To do :: With pictures excluded, output exactly the lines that run from the first line of the data below through the line containing "Click the Price HK$70.00 text".

Source material ::
※
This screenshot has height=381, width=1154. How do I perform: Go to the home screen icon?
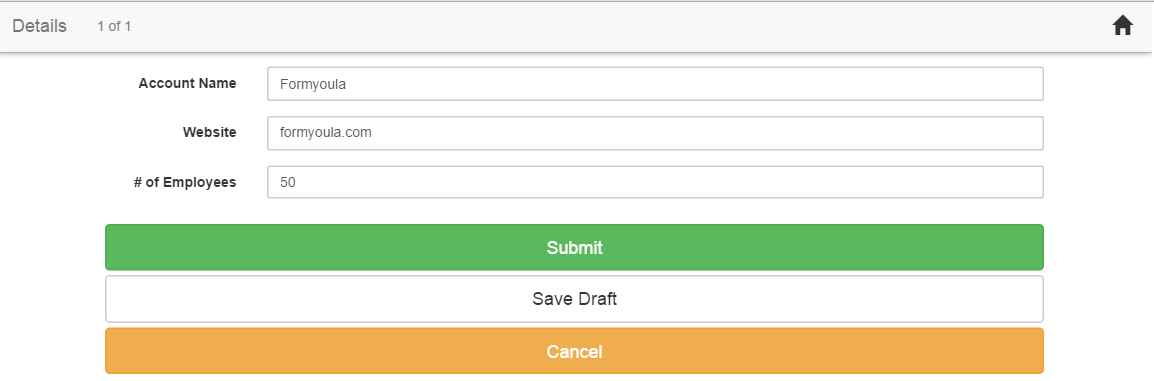1122,26
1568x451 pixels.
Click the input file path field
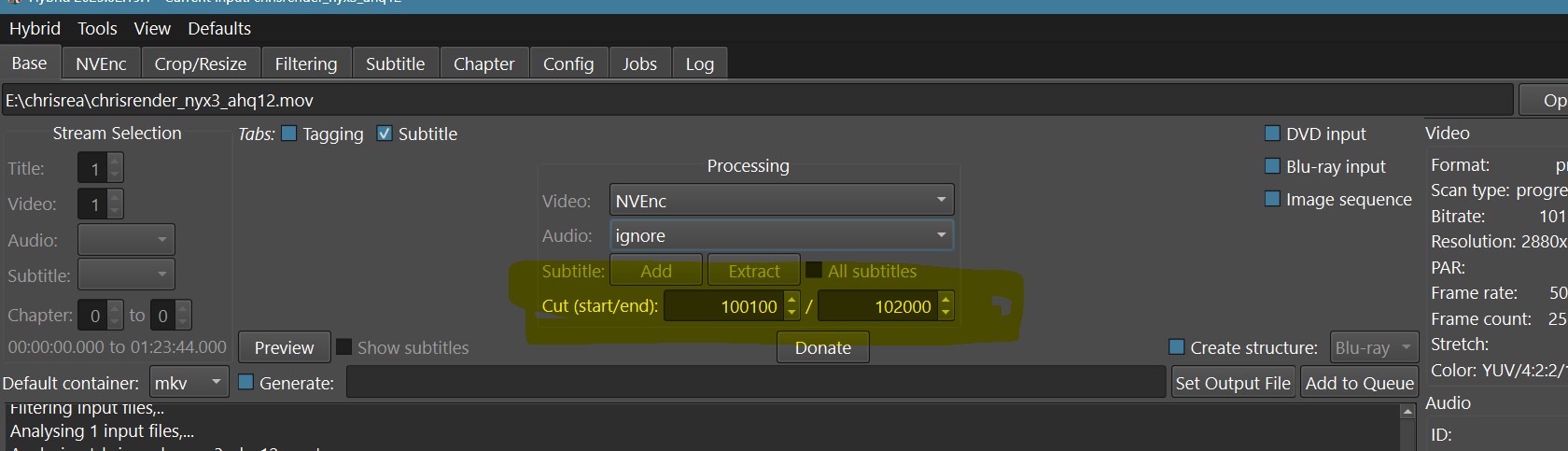(756, 100)
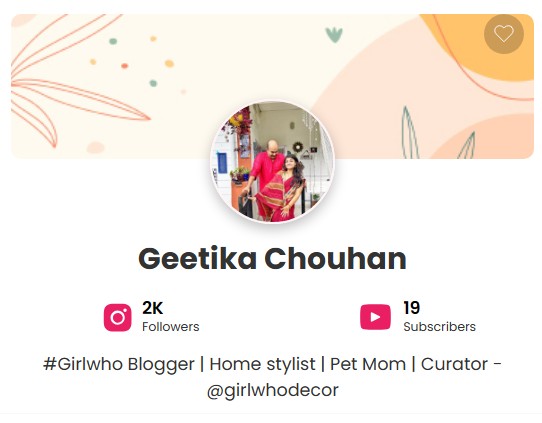
Task: Click the woman in pink saree
Action: [x=282, y=190]
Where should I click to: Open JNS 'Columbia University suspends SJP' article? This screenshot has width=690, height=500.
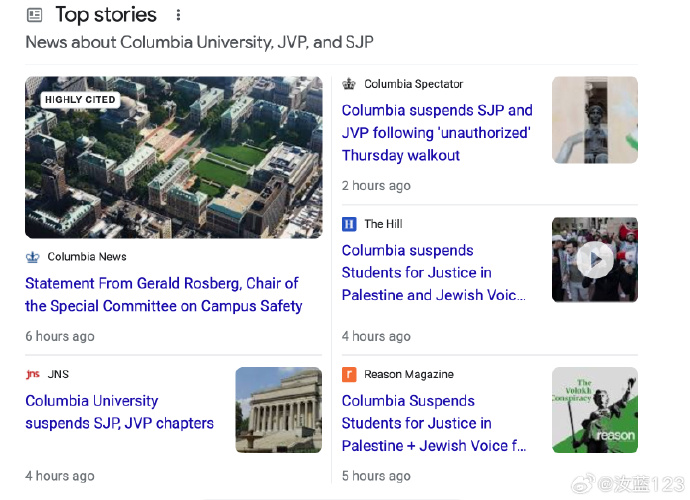click(x=120, y=412)
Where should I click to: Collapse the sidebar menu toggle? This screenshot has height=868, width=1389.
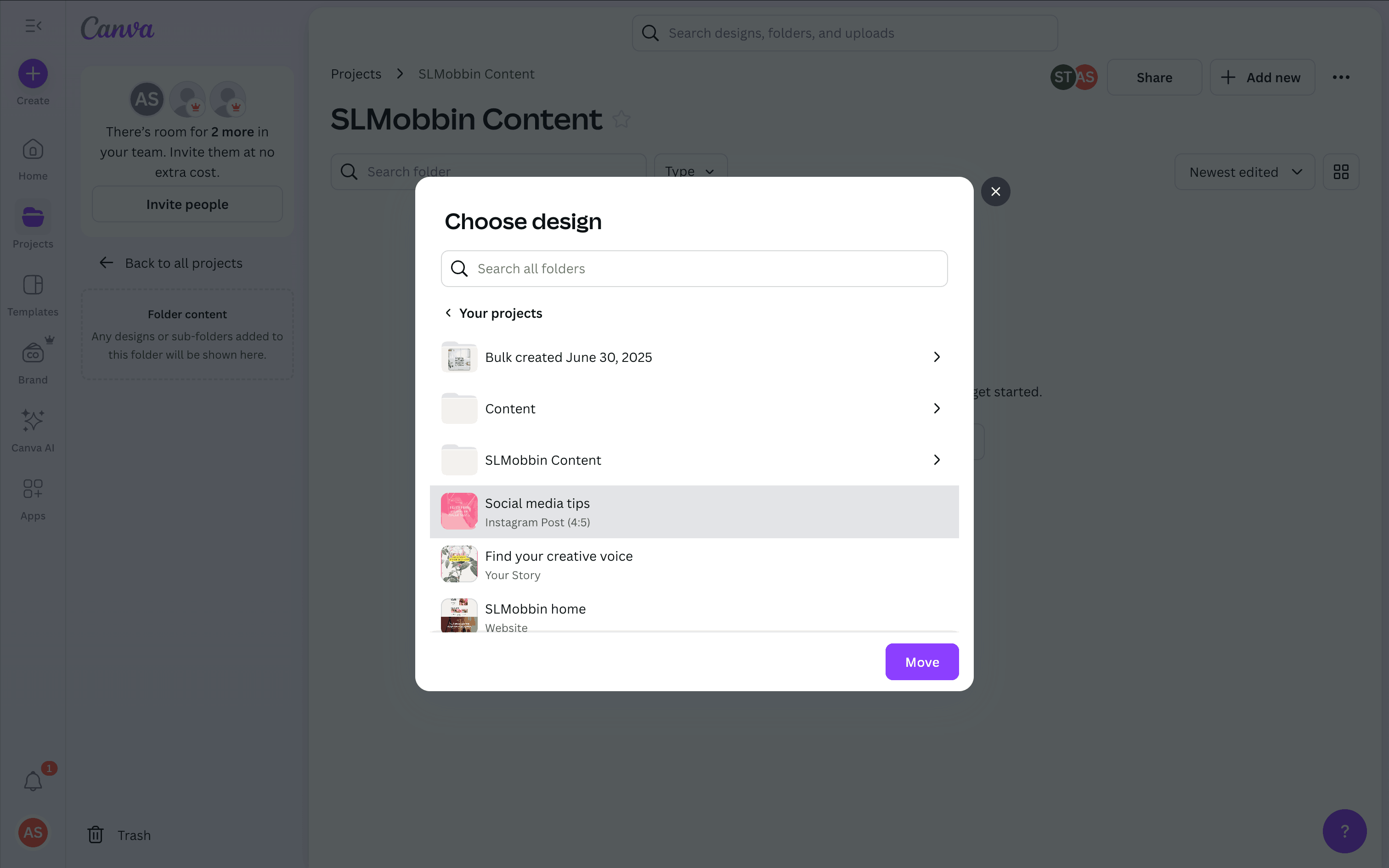[33, 26]
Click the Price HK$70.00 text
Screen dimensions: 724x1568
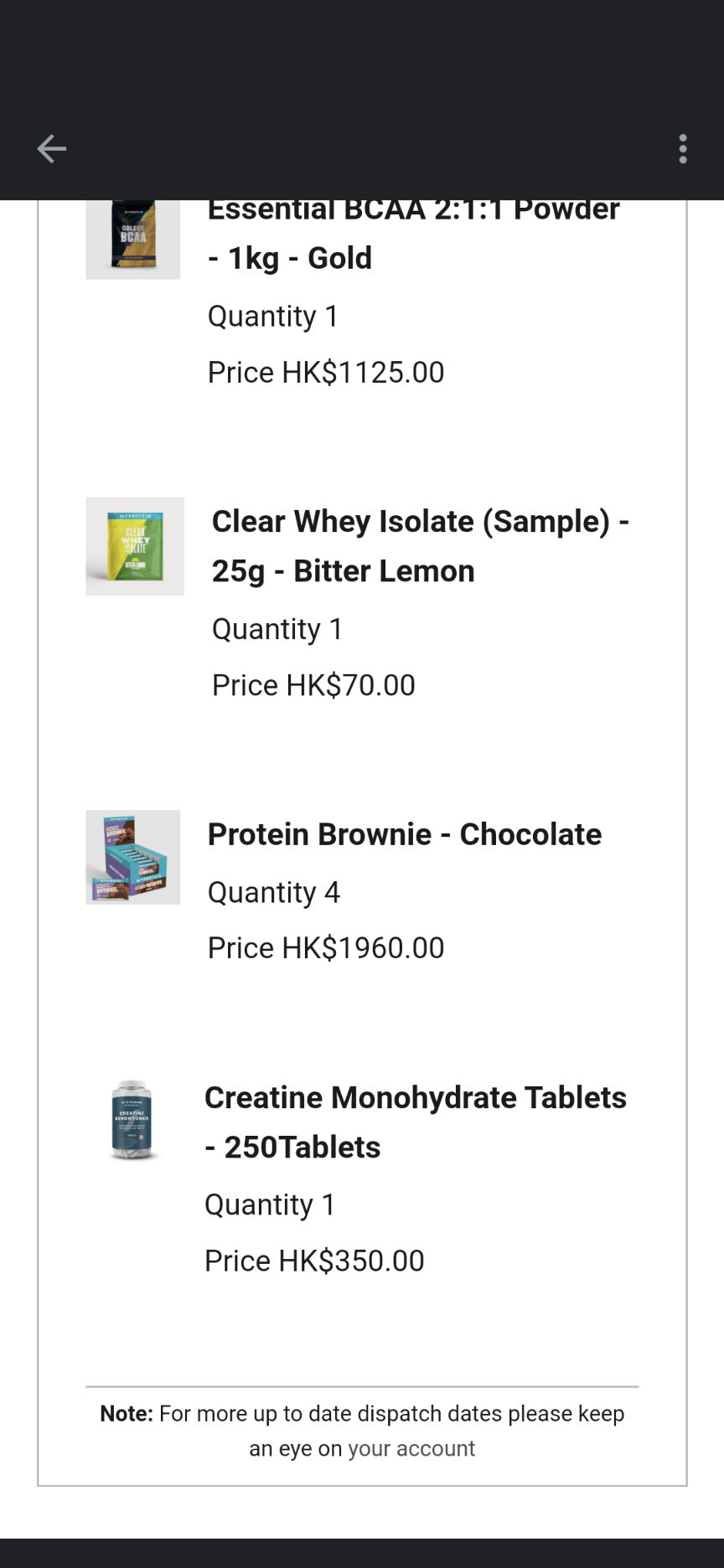tap(313, 685)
※
Output ::
This screenshot has height=381, width=1154. How do I perform: Go to the home screen icon?
1122,26
1568x451 pixels.
Click the input file path field
(756, 100)
Task: Click the woman in pink saree
Action: [x=282, y=190]
Where should I click to: Open JNS 'Columbia University suspends SJP' article? This screenshot has width=690, height=500.
click(x=120, y=412)
Where should I click to: Collapse the sidebar menu toggle? This screenshot has height=868, width=1389.
[33, 26]
Click the Price HK$70.00 text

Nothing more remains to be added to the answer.